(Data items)
·····
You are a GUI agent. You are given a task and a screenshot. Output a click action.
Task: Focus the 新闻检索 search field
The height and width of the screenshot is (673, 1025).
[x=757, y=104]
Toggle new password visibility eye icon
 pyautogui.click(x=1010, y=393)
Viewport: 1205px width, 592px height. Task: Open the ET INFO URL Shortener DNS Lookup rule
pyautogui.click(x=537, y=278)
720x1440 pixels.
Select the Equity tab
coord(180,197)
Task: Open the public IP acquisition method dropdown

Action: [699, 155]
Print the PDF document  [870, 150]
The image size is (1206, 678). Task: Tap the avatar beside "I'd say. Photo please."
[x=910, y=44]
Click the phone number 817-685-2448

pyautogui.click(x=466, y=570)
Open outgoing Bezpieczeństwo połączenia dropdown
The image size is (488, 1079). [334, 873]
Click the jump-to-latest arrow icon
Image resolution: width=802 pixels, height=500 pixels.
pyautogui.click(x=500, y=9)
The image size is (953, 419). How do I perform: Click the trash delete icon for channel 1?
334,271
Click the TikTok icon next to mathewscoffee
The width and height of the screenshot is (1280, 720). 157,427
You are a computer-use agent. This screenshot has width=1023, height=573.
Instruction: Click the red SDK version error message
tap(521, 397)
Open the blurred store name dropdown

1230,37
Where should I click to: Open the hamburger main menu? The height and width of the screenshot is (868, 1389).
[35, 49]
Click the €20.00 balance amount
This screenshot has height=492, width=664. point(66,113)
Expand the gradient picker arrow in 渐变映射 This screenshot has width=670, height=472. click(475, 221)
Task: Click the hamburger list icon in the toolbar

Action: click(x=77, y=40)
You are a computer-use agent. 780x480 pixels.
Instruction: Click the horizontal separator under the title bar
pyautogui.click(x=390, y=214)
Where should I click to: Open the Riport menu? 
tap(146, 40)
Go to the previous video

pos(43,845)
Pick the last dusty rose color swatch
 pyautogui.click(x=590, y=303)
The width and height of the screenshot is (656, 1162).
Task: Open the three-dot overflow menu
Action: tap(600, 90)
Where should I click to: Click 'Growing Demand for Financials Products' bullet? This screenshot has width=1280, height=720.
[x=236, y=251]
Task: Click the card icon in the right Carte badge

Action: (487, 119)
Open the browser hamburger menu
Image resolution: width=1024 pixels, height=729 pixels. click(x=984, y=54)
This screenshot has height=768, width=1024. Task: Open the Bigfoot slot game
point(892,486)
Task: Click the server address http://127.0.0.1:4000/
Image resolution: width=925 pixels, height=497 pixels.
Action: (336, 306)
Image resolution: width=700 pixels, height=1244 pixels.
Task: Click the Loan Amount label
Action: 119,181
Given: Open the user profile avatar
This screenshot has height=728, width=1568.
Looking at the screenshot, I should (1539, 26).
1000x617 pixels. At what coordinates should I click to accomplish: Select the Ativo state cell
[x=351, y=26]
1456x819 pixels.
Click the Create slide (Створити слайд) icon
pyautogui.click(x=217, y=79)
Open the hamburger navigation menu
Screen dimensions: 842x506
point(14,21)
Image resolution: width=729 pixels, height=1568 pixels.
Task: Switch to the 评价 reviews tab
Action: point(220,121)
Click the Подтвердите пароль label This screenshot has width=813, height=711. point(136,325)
·····
REQUIRED WORK –
Which lines above run from the one containing "Open the browser hamburger menu" down to the one containing "Given: Open the user profile avatar"? Repeat exactly those, both ends included, and nothing else.

SOLUTION TO THE PROBLEM –
Open the browser hamburger menu
Image resolution: width=1024 pixels, height=729 pixels. click(x=984, y=54)
This screenshot has height=768, width=1024. Task: Open the Bigfoot slot game
point(892,486)
Task: Click the server address http://127.0.0.1:4000/
Image resolution: width=925 pixels, height=497 pixels.
Action: (336, 306)
Image resolution: width=700 pixels, height=1244 pixels.
Task: Click the Loan Amount label
Action: 119,181
Given: Open the user profile avatar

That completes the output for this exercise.